START SOURCE MATERIAL

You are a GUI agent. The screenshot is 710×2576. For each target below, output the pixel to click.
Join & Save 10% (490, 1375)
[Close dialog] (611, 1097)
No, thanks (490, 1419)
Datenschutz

END SOURCE MATERIAL

Copy every record exactly, leaving each line intact.

ANSWER SPACE:
You are a GUI agent. The screenshot is 710×2576. For each target below, output the pixel to click.
Join & Save 10% (490, 1375)
[Close dialog] (611, 1097)
No, thanks (490, 1419)
Datenschutz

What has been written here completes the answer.